Kevin Spacey launches online talent hunt
Published: 12 Nov 2002 10:22 GMT
Actor Kevin Spacey on Monday unveiled an online initiative to help aspiring filmmakers and screenwriters get their foot in the door.
The Academy Award-winning star has launched a Web site called TriggerStreet.com in an effort to create an online community to shine a spotlight on lesser-known creative works. The site is hosting a festival for short films by new or relatively unknown filmmakers that will be screened strictly online.
The site will also offer screenwriters a chance to submit their works for peer review.
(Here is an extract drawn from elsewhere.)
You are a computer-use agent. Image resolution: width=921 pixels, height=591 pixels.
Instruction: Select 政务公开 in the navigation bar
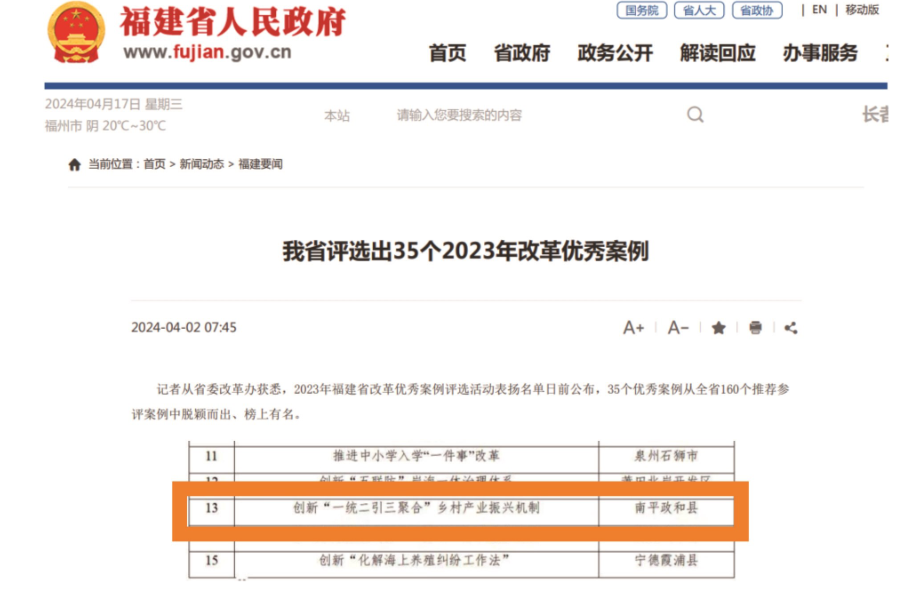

Those who want to submit scripts must read, rate and review two other works.
Spacey envisions TriggerStreet "as a place where a community can be created for people who don't have access, who don't have an agent, who don't have the ability to get on a plane to knock on doors," he said in an interview.
The site is partnering with RealNetworks, which will provide its Helix technology to encode the movies, and will use Yahoo Movies to distribute promotions. Movies will also be encoded in Apple Computer's QuickTime.
Spacey and his business partner Dana Brunetti are hoping that the online film festival will lure film buffs and amateur directors onto the site. Viewers choose the 10 best entries, and then a winner is selected by a panel of celebrity judges, which includes actors Mike Myers and Annette Bening, and U2 lead singer Bono.
Spacey and Brunetti would not reveal the prize.
Using the Internet as a tool for exposing undiscovered talent has been a dream for the movie industry for some time. However, Hollywood's track record has been dismal, as evidenced by the failures of Imagine Entertainment and DreamWorks SKG's Pop.com, Digital Entertainment Network, Icebox.com and AOL Time Warner's Entertaindom.
Spacey and Brunetti, however, consider their initiative different because they're not trying to make money off the Internet. The pair is not guaranteeing that the film festival winner will be picked up by a producer, but it's a way for people to watch and get input on their creative works.
"We're using (the Internet) as a tool to communicate and not as a storefront," Brunetti said in an interview.